Hoy escribí una historia.
Hablaba de paisajes que solo se sueñan en los cuentos de hadas.
Decía que había bosques, animales, santos, personas y amor: un mundo que carecía del miedo, para cobardes como yo.
Un lugar donde habitaban historias sin fin, con diferentes personas iguales a mí.
Iguales, sí, iguales.
Tan perfecto, tan humano, horrible e indescriptible.

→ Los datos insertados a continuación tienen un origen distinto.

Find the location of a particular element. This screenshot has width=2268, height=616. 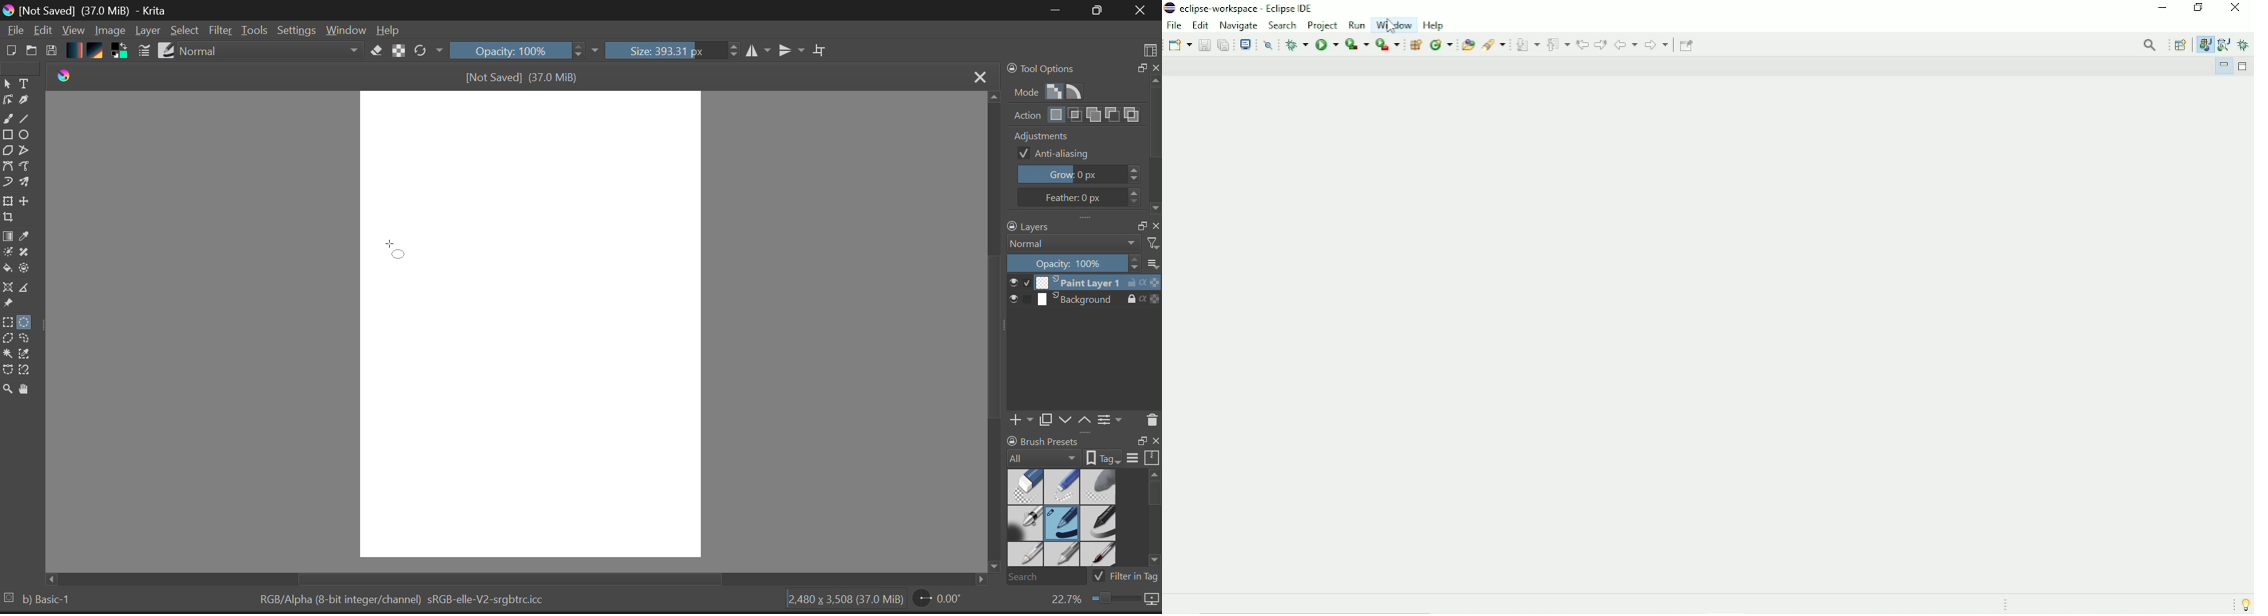

Page Rotation is located at coordinates (939, 601).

Todos eran tan distintos, tan iguales como el tiempo que divide la paz y la tierra.
Yo era perfecto, aquí.
Lo podía hacer.
Podía caminar sin ser un pasajero más de la tristeza.
Ya no era un sin cara: soy un ave, una mariposa, soy un ser humano, una historia con final.
Aquí yo podía vivir sin esperar nada.
Y si un día quería olvidar todo lo malo del pasado atrás, podía hacerlo.
Todo era posible.
¿Cómo podía ser esto?
¿Fui privilegiado?
¿Dios por fin escuchó mis versos y se apiadó de mi alma?
No lo sabía.
Dio igual.
Corrí durante horas explorando este maravilloso mundo.
Pasaron las horas, los meses, los años, y por fin dormí profundamente.
Abrí los ojos.
La camilla era incómoda.
Monstruos de bata blanca se hallaban quitándome el mundo que había visto en mi lecho de muerte.
Solo escribo lo que siento.
Si al leerme alguien siente algo, ya habrá valido la pena.